▶ Listed entries

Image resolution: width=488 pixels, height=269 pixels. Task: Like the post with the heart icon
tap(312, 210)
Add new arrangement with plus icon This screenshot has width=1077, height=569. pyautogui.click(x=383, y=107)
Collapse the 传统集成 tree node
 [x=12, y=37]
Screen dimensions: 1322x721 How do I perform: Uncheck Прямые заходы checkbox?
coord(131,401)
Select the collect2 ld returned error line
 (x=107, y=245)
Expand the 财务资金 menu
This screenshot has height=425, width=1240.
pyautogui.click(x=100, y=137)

--

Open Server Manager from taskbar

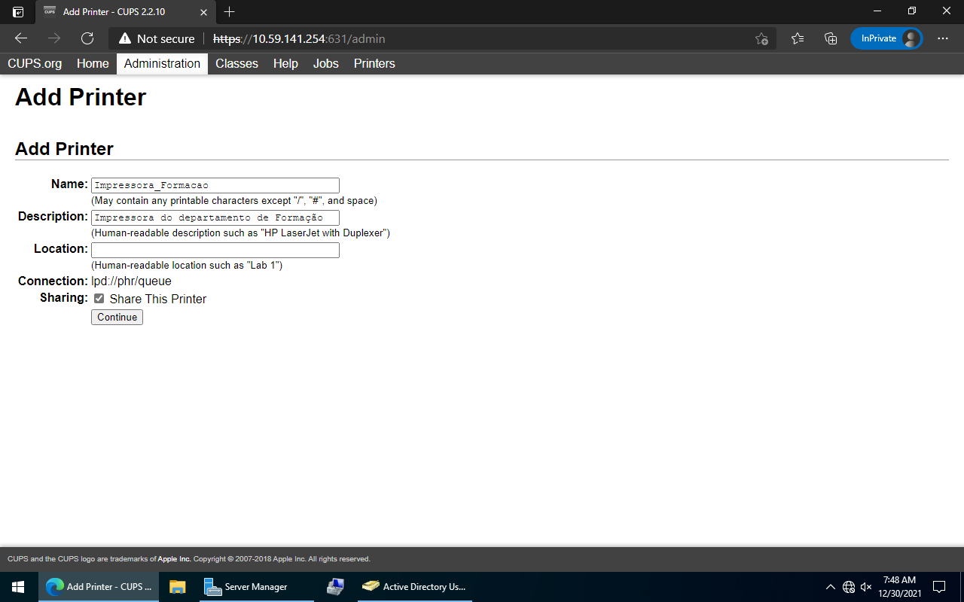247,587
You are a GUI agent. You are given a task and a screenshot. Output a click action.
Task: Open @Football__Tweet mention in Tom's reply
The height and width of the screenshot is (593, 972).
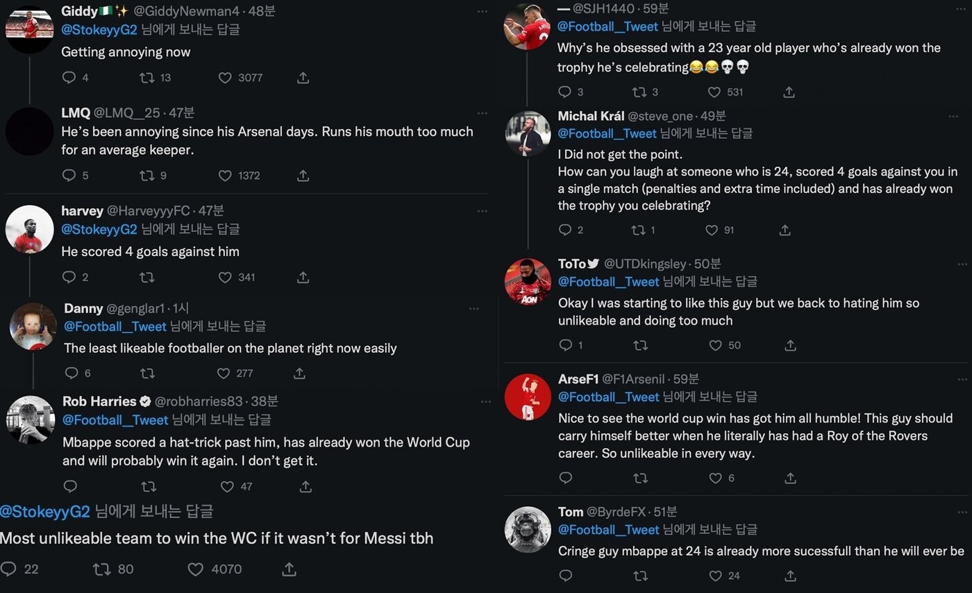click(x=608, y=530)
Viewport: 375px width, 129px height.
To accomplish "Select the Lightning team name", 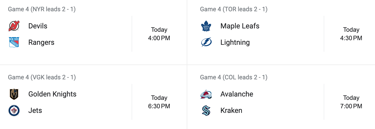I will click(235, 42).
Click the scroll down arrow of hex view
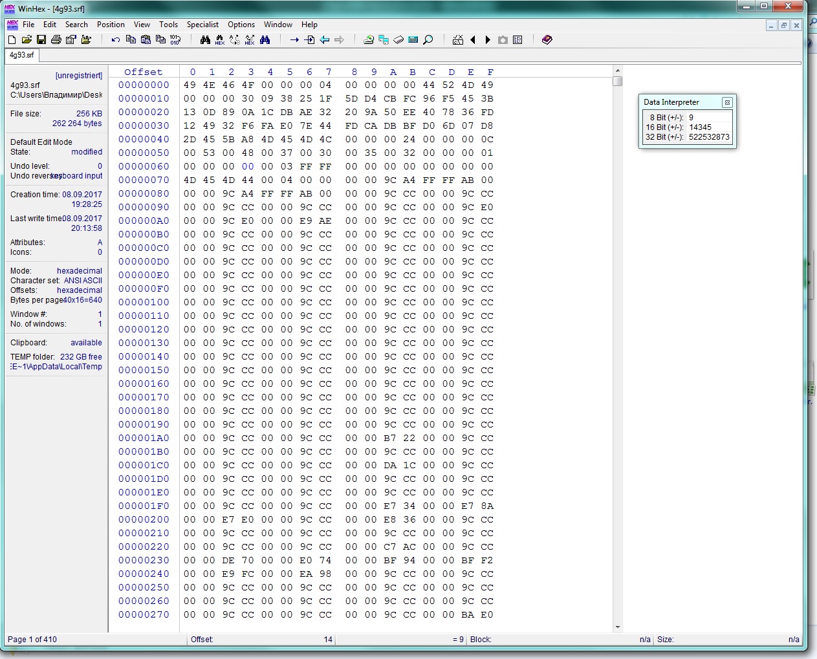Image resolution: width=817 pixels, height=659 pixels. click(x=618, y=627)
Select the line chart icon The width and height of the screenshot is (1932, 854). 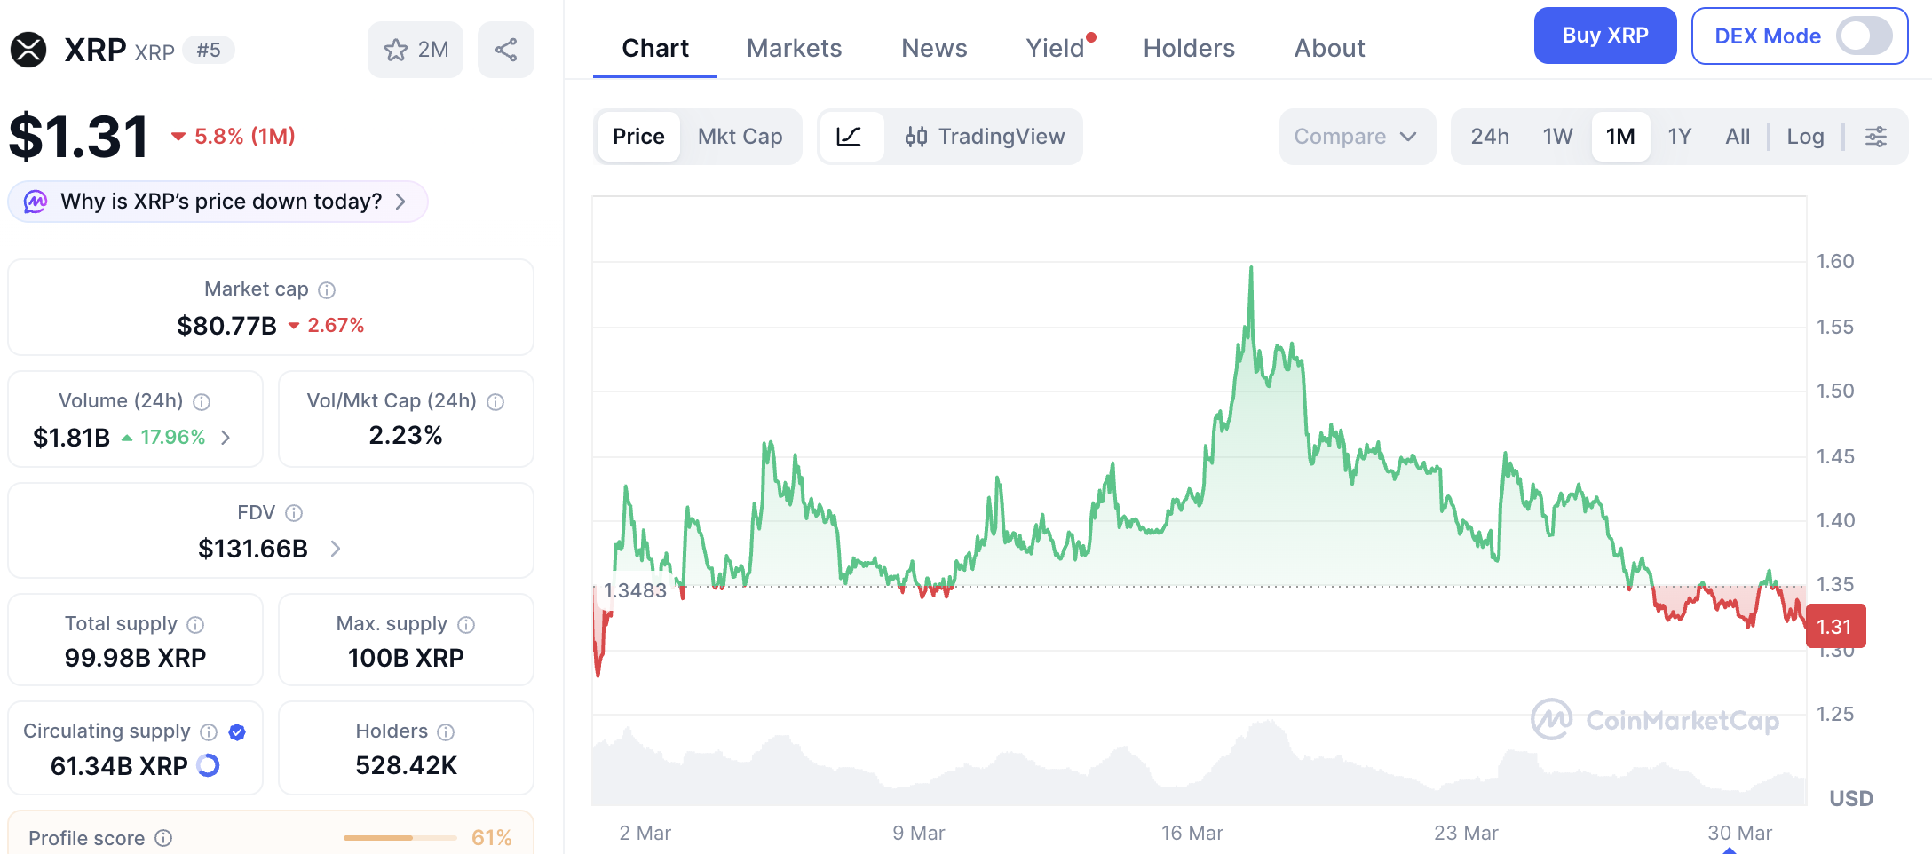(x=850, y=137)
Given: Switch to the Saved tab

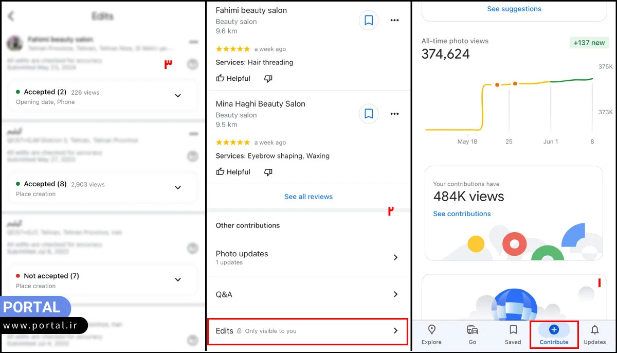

--

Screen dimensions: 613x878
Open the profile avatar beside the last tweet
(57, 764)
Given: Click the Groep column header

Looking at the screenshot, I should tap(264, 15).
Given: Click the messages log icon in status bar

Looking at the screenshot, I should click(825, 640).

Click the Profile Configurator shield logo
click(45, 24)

▶ Problem to work on
Reproduce word for word the material above, beginning with the line that contains "Image resolution: width=488" and ending with the line that contains "Expand the 财务资金 menu".

▶ Task output
Image resolution: width=488 pixels, height=269 pixels. Task: Like the post with the heart icon
tap(312, 210)
Add new arrangement with plus icon This screenshot has width=1077, height=569. pyautogui.click(x=383, y=107)
Collapse the 传统集成 tree node
 [x=12, y=37]
Screen dimensions: 1322x721 How do I perform: Uncheck Прямые заходы checkbox?
coord(131,401)
Select the collect2 ld returned error line
 (x=107, y=245)
Expand the 财务资金 menu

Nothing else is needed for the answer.